“Which life should one live – the life one likes. I like writing. I like change. I like to toss my mind up and see where it goes.” – Virginia Woolf, diary entry, 1934
Most of us – me for one – toss our minds up very rarely. What we like at 18, we bear on our shoulders at 68. Partly this is because we don’t lead the life we like. Virginia Woolf was no exception to this rule. She was subject to neurological assaults on her sanity, sexual assault by a step brother when she was young, and (more positively) the comforts of her circle and place. Her likes, and thus the life she liked, were hugely conditioned, imperially conditioned, and this she knew well. The question of our likes after 18 comes so often too late for us to recognize – instead, the crucial questions are what we can tolerate, what we need to do tomorrow, how we can negotiate with the bill collector, the colleague, the family member That internal oracle falls silent, as the path to it is overgrown with weeds. Our likes are trivialized, and instead of the lifescale likes, we like a tv series, we like the restaurant recommended in a magazine. It is not the love that passeth understanding that guides us, but the understanding – of small gains and losses, of the claims on us of tasks we won’t remember in a week, to which we have chained the day, of the entire world of cops and plutocrats at the door – into which that love is sucked up and thinned out.

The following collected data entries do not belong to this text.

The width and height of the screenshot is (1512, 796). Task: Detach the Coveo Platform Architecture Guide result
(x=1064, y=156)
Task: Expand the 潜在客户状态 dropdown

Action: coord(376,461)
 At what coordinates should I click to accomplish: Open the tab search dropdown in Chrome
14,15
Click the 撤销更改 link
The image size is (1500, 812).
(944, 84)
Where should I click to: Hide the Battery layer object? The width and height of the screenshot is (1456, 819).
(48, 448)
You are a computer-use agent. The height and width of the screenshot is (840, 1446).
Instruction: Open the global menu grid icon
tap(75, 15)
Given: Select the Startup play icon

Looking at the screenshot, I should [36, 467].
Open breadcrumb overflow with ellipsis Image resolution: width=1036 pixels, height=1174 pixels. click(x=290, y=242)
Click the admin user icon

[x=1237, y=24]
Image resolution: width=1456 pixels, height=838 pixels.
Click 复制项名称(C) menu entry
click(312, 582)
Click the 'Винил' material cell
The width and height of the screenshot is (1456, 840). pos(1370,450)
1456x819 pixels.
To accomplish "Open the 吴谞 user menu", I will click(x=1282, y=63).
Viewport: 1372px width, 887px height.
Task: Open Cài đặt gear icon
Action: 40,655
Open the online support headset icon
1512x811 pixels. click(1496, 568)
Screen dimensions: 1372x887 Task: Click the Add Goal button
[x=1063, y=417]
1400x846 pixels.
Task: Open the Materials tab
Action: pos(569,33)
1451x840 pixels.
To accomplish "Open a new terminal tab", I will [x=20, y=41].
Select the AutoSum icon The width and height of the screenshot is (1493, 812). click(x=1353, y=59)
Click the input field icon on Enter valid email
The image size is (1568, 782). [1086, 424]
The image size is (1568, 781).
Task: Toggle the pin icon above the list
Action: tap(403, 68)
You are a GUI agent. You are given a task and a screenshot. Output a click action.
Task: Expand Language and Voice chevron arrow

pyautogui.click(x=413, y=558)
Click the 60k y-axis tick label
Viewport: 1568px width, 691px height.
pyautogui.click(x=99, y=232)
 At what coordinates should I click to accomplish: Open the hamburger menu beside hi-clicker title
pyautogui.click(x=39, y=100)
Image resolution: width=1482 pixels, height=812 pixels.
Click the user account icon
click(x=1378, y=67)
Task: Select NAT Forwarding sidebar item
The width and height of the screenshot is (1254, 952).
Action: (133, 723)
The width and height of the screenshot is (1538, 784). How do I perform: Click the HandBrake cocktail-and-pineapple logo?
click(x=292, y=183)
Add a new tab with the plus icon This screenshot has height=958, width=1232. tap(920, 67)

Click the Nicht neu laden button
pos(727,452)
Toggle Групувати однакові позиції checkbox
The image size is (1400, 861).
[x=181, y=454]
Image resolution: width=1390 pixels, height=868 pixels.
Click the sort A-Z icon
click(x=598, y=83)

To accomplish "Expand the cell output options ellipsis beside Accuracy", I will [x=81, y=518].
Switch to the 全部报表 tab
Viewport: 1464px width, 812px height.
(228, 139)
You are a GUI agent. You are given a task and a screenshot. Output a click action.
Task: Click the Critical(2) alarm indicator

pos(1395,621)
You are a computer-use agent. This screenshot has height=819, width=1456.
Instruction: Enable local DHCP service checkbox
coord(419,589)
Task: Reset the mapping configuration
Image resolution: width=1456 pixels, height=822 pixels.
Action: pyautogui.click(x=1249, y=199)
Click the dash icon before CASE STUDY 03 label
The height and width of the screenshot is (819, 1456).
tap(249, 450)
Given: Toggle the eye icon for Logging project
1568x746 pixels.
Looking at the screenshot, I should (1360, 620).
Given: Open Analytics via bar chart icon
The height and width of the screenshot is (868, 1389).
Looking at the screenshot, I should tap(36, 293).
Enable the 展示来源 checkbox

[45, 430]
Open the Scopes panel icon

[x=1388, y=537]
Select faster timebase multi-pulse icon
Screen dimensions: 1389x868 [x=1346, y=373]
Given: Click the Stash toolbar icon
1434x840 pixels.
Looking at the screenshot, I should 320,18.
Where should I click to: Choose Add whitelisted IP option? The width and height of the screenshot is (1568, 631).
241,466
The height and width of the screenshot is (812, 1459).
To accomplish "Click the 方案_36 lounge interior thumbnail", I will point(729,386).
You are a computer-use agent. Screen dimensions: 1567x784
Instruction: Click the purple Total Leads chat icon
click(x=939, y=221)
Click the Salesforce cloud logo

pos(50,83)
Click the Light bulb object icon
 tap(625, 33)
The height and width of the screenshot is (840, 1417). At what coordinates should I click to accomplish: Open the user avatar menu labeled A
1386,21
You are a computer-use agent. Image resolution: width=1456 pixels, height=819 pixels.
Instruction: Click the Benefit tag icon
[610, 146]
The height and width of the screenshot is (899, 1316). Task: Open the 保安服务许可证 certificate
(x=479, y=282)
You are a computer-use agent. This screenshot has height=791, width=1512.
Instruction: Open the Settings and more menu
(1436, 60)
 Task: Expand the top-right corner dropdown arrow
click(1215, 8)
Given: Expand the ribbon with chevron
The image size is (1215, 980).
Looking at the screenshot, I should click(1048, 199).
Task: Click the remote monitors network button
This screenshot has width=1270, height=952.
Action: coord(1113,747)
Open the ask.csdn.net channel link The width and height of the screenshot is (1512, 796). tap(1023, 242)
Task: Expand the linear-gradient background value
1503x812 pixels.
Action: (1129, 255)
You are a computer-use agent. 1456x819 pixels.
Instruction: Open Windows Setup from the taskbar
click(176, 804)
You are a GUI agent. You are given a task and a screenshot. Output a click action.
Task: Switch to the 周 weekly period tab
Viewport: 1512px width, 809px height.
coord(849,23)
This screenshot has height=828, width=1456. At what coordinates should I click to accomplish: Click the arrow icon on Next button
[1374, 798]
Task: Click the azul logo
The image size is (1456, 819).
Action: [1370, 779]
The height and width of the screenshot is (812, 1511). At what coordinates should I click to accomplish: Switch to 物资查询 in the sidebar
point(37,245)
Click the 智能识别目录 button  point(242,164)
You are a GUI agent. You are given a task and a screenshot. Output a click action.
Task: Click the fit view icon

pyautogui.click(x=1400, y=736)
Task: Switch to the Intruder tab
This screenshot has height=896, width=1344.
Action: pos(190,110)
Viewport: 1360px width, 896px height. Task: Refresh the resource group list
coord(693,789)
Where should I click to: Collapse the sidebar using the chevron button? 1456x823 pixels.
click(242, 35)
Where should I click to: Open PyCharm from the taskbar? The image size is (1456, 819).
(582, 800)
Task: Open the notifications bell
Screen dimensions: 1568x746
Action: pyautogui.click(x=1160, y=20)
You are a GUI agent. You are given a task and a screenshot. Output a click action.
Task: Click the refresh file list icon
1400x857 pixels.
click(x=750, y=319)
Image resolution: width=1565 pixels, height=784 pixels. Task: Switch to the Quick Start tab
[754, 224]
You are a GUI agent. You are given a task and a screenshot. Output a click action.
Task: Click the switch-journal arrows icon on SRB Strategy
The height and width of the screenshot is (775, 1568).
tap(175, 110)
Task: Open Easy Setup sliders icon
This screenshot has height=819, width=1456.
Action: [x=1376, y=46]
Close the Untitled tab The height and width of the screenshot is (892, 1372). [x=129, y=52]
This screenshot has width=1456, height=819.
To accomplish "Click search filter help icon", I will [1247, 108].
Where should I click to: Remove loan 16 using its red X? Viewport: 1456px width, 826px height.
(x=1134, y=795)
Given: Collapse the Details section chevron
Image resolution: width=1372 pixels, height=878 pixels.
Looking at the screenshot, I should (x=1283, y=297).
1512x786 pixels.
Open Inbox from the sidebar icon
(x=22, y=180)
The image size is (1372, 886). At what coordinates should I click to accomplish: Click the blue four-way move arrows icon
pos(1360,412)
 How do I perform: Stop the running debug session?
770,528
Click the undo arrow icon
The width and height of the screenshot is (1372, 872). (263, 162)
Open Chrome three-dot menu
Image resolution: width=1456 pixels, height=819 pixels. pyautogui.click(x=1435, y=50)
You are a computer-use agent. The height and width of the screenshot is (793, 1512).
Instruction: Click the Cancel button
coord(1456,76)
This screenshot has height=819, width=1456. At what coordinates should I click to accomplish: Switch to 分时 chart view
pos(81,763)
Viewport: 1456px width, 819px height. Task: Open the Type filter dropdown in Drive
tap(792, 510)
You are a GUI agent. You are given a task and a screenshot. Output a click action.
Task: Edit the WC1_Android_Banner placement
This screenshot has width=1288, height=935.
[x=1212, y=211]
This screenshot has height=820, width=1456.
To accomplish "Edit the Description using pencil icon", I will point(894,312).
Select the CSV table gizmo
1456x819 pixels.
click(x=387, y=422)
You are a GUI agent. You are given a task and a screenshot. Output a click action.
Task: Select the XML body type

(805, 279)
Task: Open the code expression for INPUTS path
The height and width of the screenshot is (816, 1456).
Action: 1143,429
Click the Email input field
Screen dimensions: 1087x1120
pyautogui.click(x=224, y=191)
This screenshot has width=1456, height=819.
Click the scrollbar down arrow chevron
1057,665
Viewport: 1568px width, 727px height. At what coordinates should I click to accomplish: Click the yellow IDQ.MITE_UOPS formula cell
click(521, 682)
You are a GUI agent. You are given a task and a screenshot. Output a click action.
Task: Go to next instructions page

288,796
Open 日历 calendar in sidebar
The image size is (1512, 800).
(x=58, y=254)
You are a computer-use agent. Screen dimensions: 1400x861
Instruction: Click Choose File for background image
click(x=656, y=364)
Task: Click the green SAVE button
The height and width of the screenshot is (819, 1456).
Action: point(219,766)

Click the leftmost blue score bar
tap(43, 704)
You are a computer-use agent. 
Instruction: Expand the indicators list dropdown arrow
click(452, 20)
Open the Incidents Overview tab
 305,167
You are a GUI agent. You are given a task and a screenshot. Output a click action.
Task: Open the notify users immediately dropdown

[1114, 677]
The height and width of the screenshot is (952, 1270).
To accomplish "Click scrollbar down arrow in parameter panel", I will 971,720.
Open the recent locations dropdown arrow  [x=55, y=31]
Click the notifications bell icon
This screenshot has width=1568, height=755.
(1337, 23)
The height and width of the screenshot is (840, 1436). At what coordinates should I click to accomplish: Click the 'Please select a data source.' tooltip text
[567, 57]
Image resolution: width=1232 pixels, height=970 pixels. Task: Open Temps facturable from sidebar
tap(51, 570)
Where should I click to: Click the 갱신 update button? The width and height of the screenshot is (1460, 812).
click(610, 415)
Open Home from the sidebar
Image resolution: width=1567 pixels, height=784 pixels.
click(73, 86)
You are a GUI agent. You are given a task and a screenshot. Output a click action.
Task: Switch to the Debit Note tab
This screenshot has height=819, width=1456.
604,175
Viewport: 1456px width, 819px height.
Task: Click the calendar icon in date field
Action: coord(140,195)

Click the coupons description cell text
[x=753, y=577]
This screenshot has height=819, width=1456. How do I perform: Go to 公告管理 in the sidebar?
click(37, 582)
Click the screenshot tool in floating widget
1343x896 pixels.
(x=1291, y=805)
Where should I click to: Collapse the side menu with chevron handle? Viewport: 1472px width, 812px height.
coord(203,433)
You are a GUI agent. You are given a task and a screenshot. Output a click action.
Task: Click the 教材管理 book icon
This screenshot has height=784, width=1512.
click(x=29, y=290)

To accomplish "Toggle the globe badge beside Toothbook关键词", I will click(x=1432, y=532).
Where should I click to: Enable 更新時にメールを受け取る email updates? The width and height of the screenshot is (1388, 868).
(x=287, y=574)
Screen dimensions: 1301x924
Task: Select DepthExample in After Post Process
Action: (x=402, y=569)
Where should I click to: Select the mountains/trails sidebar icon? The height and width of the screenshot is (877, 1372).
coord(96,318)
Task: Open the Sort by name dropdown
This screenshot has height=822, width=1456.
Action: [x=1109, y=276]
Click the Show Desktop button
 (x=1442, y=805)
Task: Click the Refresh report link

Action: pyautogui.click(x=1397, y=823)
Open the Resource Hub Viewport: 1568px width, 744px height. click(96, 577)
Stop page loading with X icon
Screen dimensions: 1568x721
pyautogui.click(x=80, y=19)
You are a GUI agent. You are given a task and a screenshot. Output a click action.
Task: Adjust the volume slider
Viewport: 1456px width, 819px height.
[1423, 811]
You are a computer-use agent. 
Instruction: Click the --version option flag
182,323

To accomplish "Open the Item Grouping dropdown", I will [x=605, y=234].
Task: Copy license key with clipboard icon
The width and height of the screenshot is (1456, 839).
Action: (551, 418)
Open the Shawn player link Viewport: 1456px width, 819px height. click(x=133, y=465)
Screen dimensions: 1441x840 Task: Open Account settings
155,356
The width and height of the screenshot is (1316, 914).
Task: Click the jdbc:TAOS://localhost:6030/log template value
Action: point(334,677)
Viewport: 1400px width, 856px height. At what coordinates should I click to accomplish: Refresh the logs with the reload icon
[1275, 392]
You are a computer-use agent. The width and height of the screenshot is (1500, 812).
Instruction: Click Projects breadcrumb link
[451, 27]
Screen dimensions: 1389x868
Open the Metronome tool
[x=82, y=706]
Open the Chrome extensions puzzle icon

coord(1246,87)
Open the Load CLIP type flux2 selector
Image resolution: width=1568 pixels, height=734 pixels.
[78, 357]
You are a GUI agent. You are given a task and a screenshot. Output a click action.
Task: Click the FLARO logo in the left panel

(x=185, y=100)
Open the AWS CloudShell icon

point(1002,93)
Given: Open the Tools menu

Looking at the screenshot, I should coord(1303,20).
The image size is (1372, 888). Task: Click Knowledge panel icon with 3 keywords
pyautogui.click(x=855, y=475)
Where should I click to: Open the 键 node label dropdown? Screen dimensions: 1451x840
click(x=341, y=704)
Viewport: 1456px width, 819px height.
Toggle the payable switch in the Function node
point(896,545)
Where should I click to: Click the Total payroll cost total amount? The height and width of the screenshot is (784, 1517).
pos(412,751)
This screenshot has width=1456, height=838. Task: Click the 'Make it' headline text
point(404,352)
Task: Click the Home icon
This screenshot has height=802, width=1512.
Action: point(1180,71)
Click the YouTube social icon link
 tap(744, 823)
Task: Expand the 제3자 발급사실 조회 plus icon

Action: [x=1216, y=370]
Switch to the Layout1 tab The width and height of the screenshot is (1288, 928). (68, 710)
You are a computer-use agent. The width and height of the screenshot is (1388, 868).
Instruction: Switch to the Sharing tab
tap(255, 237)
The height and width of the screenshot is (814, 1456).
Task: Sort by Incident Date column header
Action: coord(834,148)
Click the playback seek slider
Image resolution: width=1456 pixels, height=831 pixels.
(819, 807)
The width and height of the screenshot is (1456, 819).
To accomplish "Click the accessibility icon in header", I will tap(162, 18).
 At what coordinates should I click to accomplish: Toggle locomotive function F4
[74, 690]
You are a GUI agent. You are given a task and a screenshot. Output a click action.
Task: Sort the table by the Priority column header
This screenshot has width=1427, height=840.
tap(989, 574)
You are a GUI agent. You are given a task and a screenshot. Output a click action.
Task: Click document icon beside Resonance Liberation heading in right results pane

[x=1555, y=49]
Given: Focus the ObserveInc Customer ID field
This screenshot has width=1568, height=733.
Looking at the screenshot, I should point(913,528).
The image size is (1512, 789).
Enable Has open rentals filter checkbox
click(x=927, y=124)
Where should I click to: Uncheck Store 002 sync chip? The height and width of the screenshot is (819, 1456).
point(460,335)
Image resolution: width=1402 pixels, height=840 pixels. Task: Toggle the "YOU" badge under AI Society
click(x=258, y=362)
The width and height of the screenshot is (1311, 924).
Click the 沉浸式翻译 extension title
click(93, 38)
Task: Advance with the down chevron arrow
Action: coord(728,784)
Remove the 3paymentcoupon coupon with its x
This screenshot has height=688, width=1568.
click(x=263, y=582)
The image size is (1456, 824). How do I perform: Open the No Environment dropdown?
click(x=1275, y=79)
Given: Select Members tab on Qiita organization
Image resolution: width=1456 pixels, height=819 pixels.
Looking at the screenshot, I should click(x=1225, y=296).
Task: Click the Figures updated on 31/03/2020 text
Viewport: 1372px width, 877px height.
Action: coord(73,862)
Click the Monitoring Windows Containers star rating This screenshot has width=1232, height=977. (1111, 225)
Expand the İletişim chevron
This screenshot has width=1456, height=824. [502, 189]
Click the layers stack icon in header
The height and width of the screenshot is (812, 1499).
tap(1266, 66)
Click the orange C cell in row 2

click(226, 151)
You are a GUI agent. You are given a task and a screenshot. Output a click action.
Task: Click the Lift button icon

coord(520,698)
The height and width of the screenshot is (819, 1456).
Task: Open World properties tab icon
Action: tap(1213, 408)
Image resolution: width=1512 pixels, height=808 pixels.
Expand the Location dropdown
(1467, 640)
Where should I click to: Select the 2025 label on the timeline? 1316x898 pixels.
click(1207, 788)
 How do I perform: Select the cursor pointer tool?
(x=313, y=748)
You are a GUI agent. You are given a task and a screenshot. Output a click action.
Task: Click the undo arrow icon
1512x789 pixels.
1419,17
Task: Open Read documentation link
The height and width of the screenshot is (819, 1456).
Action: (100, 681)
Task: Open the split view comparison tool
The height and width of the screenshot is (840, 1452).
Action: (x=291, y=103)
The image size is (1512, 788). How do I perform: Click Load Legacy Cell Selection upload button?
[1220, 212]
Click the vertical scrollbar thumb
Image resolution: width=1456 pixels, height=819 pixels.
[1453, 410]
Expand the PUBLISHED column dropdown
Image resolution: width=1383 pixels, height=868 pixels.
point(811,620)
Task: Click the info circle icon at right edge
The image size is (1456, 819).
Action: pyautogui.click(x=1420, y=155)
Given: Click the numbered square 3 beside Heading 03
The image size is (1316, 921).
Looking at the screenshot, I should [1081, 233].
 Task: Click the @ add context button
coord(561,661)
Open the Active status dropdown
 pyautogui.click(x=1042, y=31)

Yet of course the entire story is not a grimly deterministic novel of social realism and misery. There’s the mind toss still. That beanbag made up of will and whim.
What’s the good of it? To my mind, this question is foregrounded in a barely disguised servility, emanates from a world in which the mind is simply a coin, a world in which the coin has bested the spirit. A ridiculous world. Questions have motives, and this one, in particular, is thrown out by the devil of banality, well versed in turning grammatical forms against liberation. What’s the good of living in, or collaborating in, a world in which tossing up your mind becomes a trivial thing, even to the tosser? Where it seems too tiresome or too frightening?
Hmm. Well, enough with this hortatory tone today. Tomorrow, this could all be wrong.